■ WHAT IS REQUIRED
Lines from the one containing "Pick SURTIDOR GNC in the dropdown list" through the end of the data below are to be transcribed exactly; leave out all others.

◇ ◇ ◇

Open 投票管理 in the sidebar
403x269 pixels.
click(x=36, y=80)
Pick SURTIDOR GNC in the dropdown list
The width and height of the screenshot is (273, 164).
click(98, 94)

◇ ◇ ◇

■ TASK SOLUTION
Pick SURTIDOR GNC in the dropdown list
The width and height of the screenshot is (273, 164).
click(98, 94)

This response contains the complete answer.